We will use files in `ldbc_sample` through this tutorial. You can get the files in [here](https://github.com/GraphScope/gstest/tree/master/ldbc_sample). Here in this tutorial, we have already download it to local in the previous step.

And you can inspect the graph schema by using ``print(graph.schema)``.


### Build Vertex

We can add a kind of vertices to graph, it has the following parameters:

#### vertices

A loader for data source, which can be a file location, or a numpy, etc.

A simple example:

In [None]:
graph = graphscope.g()
graph = graph.add_vertices(Loader('~/.graphscope/datasets/ldbc_sample/person_0_0.csv', delimiter='|'))

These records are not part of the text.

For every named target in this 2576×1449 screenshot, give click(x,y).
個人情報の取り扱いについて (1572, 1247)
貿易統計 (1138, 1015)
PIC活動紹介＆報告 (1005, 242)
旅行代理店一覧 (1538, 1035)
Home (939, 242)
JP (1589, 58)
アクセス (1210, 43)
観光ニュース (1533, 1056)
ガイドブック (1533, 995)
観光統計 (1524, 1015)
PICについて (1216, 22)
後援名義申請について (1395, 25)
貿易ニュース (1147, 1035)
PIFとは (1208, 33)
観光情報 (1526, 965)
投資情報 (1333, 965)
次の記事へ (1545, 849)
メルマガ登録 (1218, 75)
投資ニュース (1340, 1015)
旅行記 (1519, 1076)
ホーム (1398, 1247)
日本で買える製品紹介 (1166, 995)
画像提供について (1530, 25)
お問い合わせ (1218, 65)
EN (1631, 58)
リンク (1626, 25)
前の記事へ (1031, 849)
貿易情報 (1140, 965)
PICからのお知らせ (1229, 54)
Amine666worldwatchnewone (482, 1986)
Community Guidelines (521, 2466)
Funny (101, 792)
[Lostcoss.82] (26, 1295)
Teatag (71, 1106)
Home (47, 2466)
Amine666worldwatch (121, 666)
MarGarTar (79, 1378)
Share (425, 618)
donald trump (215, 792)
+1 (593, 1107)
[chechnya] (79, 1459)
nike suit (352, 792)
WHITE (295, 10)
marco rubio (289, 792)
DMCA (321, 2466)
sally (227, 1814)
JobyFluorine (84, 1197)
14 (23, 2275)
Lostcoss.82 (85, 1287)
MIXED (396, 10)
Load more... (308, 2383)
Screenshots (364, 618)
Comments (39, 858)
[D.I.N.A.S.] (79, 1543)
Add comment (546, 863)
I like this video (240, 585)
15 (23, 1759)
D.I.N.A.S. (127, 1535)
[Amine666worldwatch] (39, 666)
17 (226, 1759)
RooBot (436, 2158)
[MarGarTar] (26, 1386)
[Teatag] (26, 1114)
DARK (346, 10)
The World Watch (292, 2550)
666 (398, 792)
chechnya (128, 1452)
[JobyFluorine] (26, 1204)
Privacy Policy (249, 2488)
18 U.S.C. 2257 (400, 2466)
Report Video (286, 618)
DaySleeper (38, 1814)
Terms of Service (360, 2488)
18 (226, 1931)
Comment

It will read data from the the location `~/.graphscope/datasets/ldbc_sample/person_0_0.csv`, and create a vertex label default to ``_``, use the first column as ID, and other columns are used as properties, both the names and data types of properties will be deduced.

#### label

The label name of the vertex, default to ``_``.

There can't have two labels with the same name in a Graph, so user need to assign the name when there are two or more vertex labels. It would also have benefits if user could give every label a meaningful name. It could be any valid identifier.

For example:

In [None]:
graph = graphscope.g()
graph = graph.add_vertices(Loader('~/.graphscope/datasets/ldbc_sample/person_0_0.csv', delimiter='|'), label='person')


#### properties

A list of properties, Optional, default to ``None``.

The names should be consistent to the header row of the source data file or column names of pandas DataFrame.  

If equal to ``None`` all columns except the ``vid_field`` column will be treated as properties. If equal to empty list ``[]``, then no properties will be added. Otherwise, only mentioned columns will be loaded.

For example:

In [None]:
# properties will be firstName,lastName,gender,birthday,creationDate,locationIP,browserUsed
graph = graphscope.g()
graph = graph.add_vertices(Loader('~/.graphscope/datasets/ldbc_sample/person_0_0.csv', delimiter='|'), label='person', properties=None)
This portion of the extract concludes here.